Many argue that creating money for private profit should have been made illegal a long ago. It was legalized instead, in a regulated way. Traditionally fractional reserves, today the revised capital adequacy is

  • used to limit the amount of created money by the money multiplication process
  • also act as smoke and mirrors to hide the main power of banking: creating money for private benefit

As James Robertson points out (download Creating New Money from jamesrobertson.com), both methods are meaningless if commercial banks are prohibited to create money (and all money, including electronic money, be created as public revenue). This is traditionally (Irving Fischer, Milton Friedman) referred to as "100% reserves" (mind-locked in the old reserve system). If electronic money is declared "just a different form of real money" (as it really is, in practice), the same way paper money was declared in the past (equivalent to coins, just a different form), than banks can still manage their clients money and loan out existing money (borrowed from their clients). Being able to create 0.0 new money, however, no special rules/magic is needed any longer to define how much they are allowed to create: zero is zero.


Capital adequacy system

The way that the central bank and accountants assess the value of various kinds of capital determines how much financial capital each is determined to be "worth" for purposes of adequacy assessment. Criticisms of various theories of this tend to say that different kinds are undervalued. For instance, Paul Hawken claims natural capital is undervalued while Amartya Sen says individual capital is. A great many critics of debt argue that undervaluing actual productive capital is inevitable as long as debt interest exists, since it is effectively payment for keeping money liquid.

  • in reality, it is the underperforming loans being called in that are causing productive capital to change hands. Only if the new people receiving new loans were doing less social good with them than the people whose loans were being called in, would there be much problem. Which seems to be the main problem today. Any owner who assigns higher weights to social and environmental good than the competitors will lose out and become less dominant (or totally out of business). As a result, those assigning 0 weight to social and environmental good become dominant. Many (eg.

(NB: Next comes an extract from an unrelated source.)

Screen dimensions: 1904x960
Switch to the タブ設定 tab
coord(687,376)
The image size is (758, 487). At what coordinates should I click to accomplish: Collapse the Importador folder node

Michael Moore) points out that this is a psychopatic system
  • Also, bankers decided who goes bankrupt

Future (?) of capital adequacy

If people want to quit paying (in many economies, over 20% of GNP now !) interest for a debt that is essentially higher than all money in the system (=being enslaved by a perpetual, unescapable debt), seigniorage reform should prohibit money creation for private benefit and capital adequacy should be a thing of the past.